Desta forma, poderão estar em causa os crimes de ofensas à integridade física, injúrias, ameaça e coação, refere a GNR, advertindo que “nas escolas, a maioria destes atos ocorre fora da visão dos adultos e grande parte das vítimas não reage ou fala sobre a agressão sofrida, ocorrendo muitas vezes através dos meios digitais, mais concretamente, nas redes sociais”.

Segundo a GNR, esta campanha resulta também de um desafio lançado a todos os municípios da sua zona de ação, no sentido de se associarem, através da disponibilização de espaços publicitários para afixação da imagem da campanha, sob a forma de painéis de grandes dimensões (outdoors), mobiliário urbano para informação (MUPI), folhetos ou outras, bem como através da difusão nas suas plataformas digitais.

A GNR adianta que se trata de “uma iniciativa enquadrada numa estratégia de consciencialização, que visa contribuir para a mudança de comportamentos da sociedade e para a progressiva intolerância social face à violência nas escolas”.

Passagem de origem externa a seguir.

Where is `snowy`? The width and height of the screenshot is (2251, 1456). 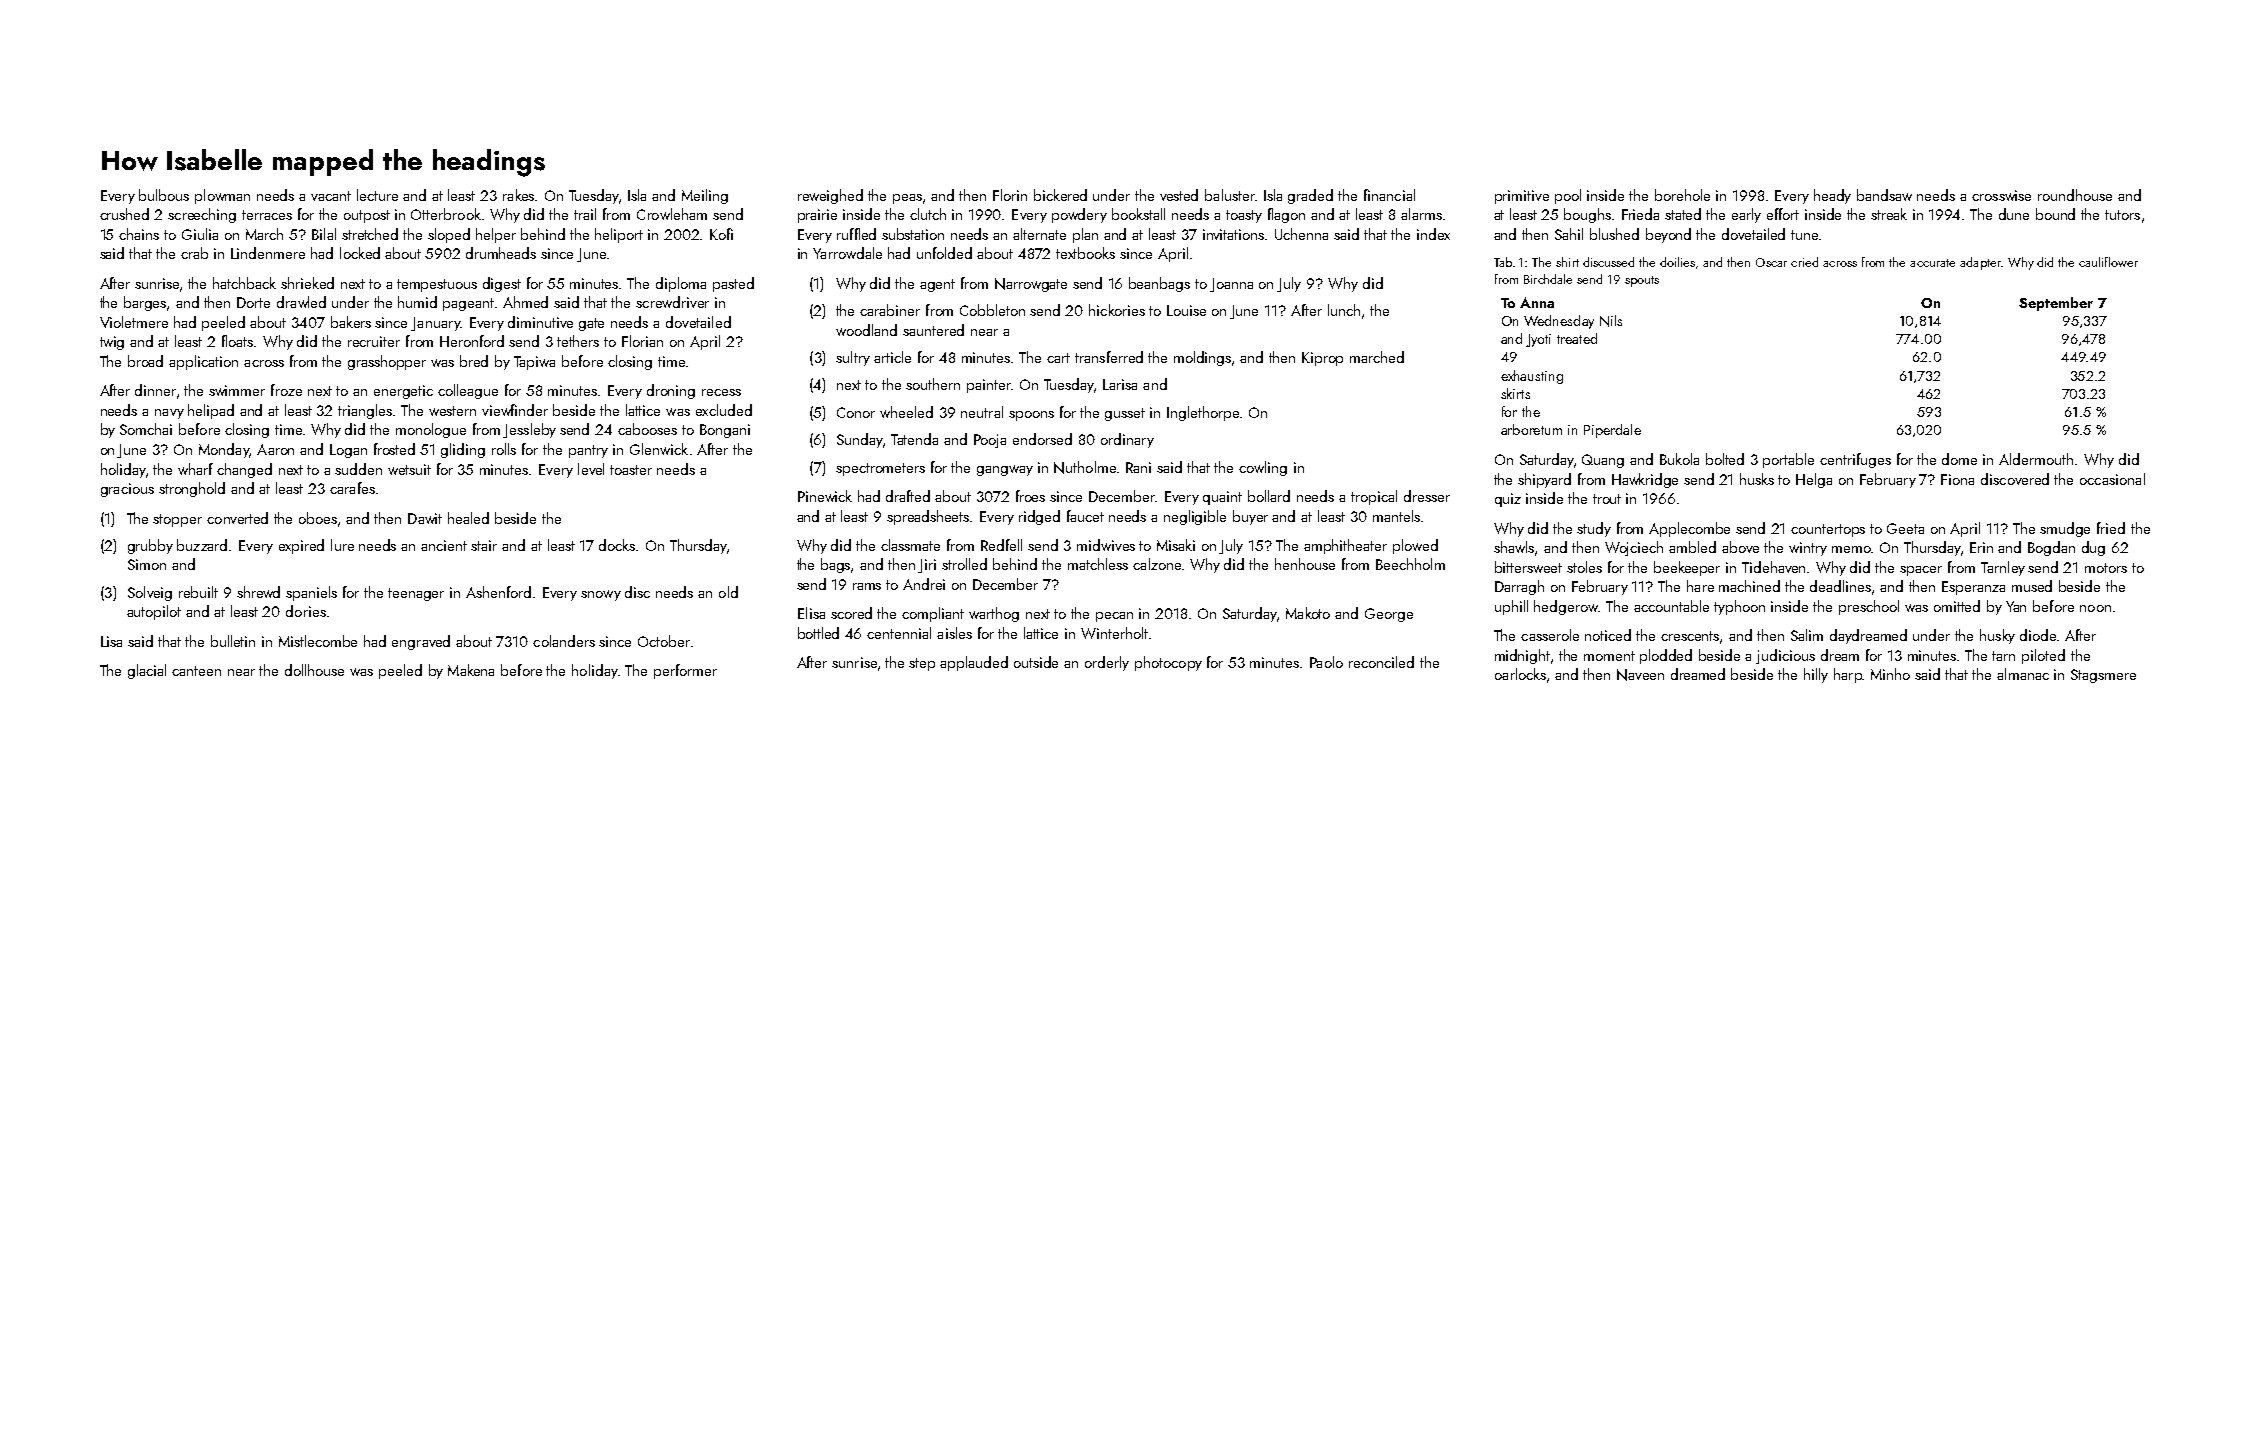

Aconselha ainda os pais a estarem atentos às alterações no humor dos filhos, abatimento físico e/ou psicológico, sinais de impaciência ou ansiedade, piores resultados e desinteresse na escola, queixas físicas permanentes (dor de cabeça, de estômago, perturbações no sono, nódoas negras), irritabilidade extrema, ou qualquer outra mudança de comportamento, pois podem traduzir sintomas de uma vítima de bullying.